En el camino, el pianista Gleb Kolyadin lanzó su primera producción como solista con una banda integrada por legendarios músicos como Gavin Harrison (batería, Porcupine Tree/King Crimson), Steve Hogarth (guitarra, Marillion), Theo Travis (vientos, Gong/The Steven Wilson Band), Jordan Rudess (teclados, Dream Theater) y Nick Beggs (bajo, también de la banda de Wilson y ex integrante del grupo ochentero Kajagoogoo, que en 1983 triunfó mundialmente con la canción Too shy).

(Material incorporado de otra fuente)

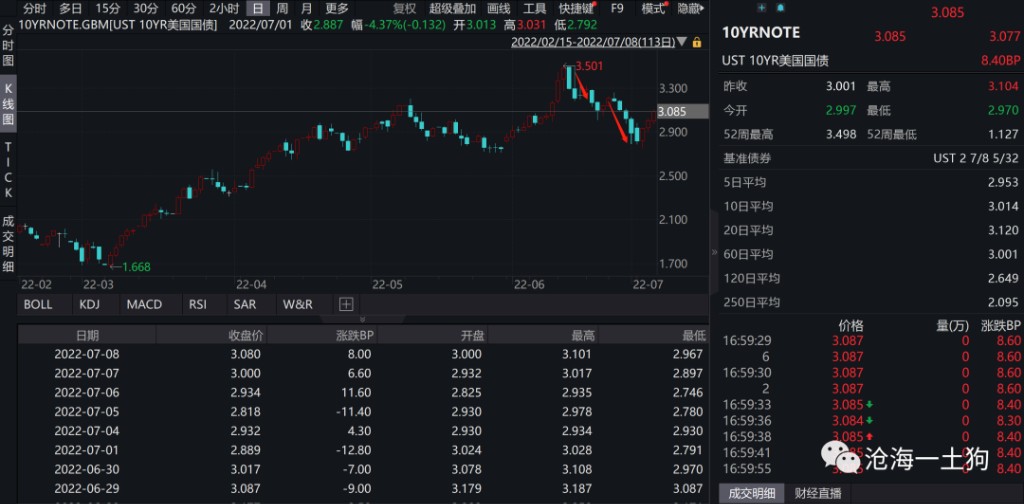Open the 工具 tools menu
Viewport: 1024px width, 504px height.
(535, 8)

La mejor manera de escucharlos es a solas y con audífonos. En su perfil de BancCamp iamthemorning (bandcamp.com) están disponibles todos sus discos, sin interrupciones. Y, si quieren hacerlo gratuitamente, en YouTube, aunque tengan que aguantar los odiosos avisos de Claro, Telefónica o TikTok. Una buena puerta de entrada es Ocean sounds (2018), DVD en vivo desde un estudio en Giske, un pequeño y solitario pueblo de Noruega, con grandes ventanales que permiten ver el paisaje nórdico en toda su espectacular belleza. Semkina y Kolyadin son acompañados en esta tocada intimista por los músicos Karl James Pestka (violín), Guillaume Lagravière (cello), Joshua Ryan Franklin (bajo) e Evan Carson (batería, percusión). Canciones como Inside, 5/4 o To human misery valen la pena hacer la prueba.

Que no nos engañe su aspecto lánguido e infantil. Estos jóvenes llegan desde la fría y monumental Leningrado, la misma ciudad que vio nacer a Dostoievsky, Pushkin y Rimsky-Korzakov, para espiar nuestra interioridad, hurgar entre sus pliegues anestesiados por los ruidos urbanos y las noticias de baja calaña de la política local; para ver si todavía queda algo por conmover allí dentro, y así romper con esa distracción que nos aleja de nuestras propias emociones, muchas de las cuales no son tan divertidas como aseguran la publicidad y los artistas de moda.